For the generalization, see the file below:

IMO P2 generalization

Problem 1: Given two triangles $ABC$  and $XYZ$ with their circumcircle $(O)$. $YZ$ intersects $AB, AC$ at $P, N$, respectively. Let $J$ be the projection of $O$ on $YZ$. Let $K, L$ be the midpoints of $BN, CP. A'$ be the reflection of $J$ wrt $KL$. Similarly we define $B', C'$. Prove that:

1 (Nguyen Van Thanh).  $A'$ lies on the 9-point circle of triangle $ABC$.

2.  Two triangles $XYZ$ and $A'B'C'$ are similar.

Problem 2: Given a triangle $ABC$ and its circumcircle $(O)$. Let $d$ be an arbitrary line.  $d$ intersects $BC, CA, AB$ at $X, Y, Z$. Let $L$ be the projection of $O$ on $d$. Prove that $(ALX), (BLY), (CLZ)$ are coaxal.

→ **SOURCE MATERIAL**

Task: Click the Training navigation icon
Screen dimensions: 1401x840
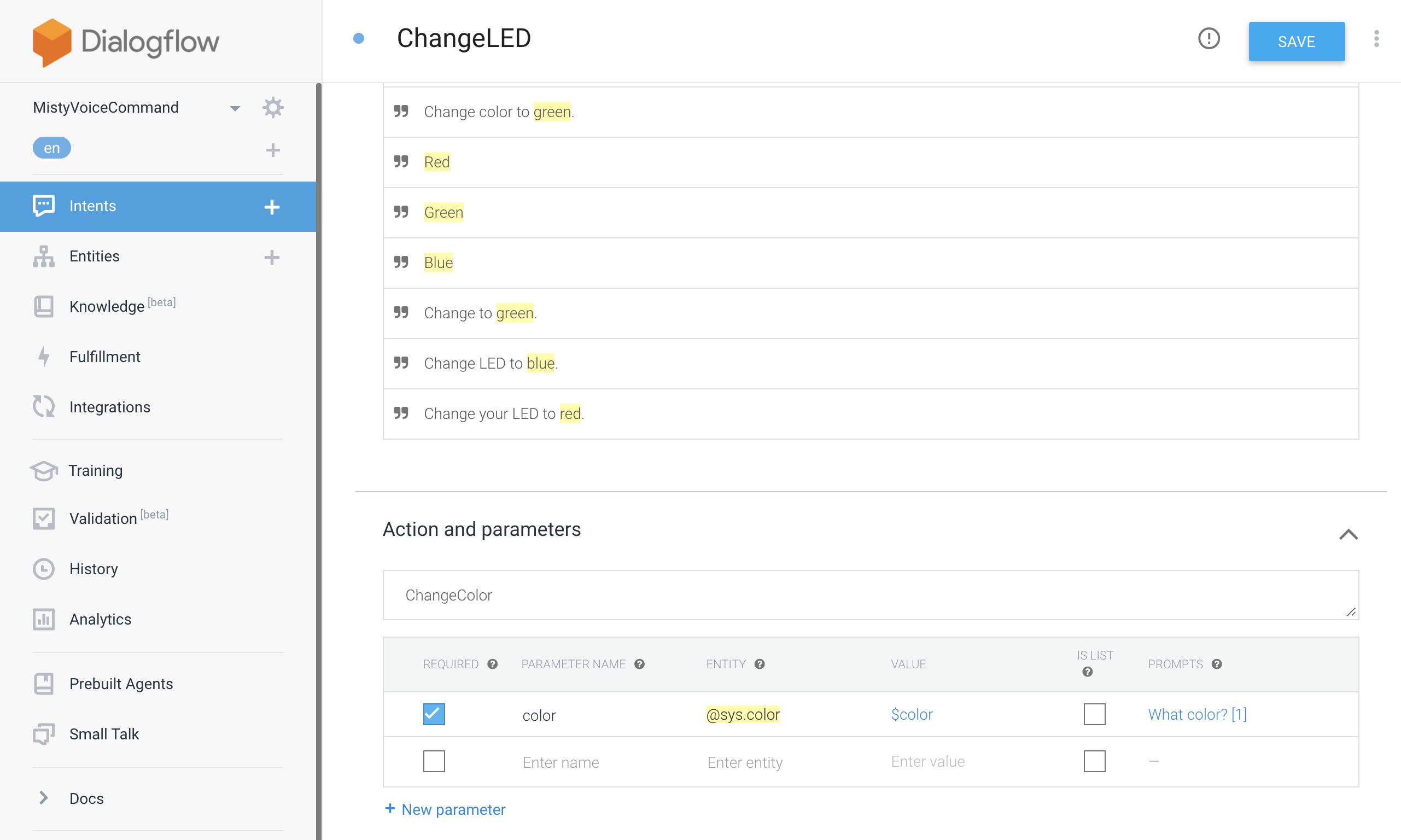Action: pyautogui.click(x=43, y=471)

→ **REQUIRED WORK**
A - In Problem 2 of the IMO P2 generalization post, what is the point L?
B - Write what comes next in the IMO P2 generalization post, picking up after its final sentence.
The lines are separate material, unrelated to the IMO P2 generalization post.

→ **ANSWERS TO THE TASKS**
A - L is the projection of O on the line d.

B -
Problem 3:  Given triangle $ABC$, its circumcircle $(O)$ and a vector $\vec{u}$ . Let $d$ be a line such that $d // \vec{u}$. $d$ intersects $AB, AC$ at $Y, Z$. Let $M, N$ be the midpoints of  $BY, CZ$, respectively; $L$ be the projection of $O$ on $d$. Prove that when $d$ moves, the line through $L$ and perpendicular to $MN$ passes through a fixed point.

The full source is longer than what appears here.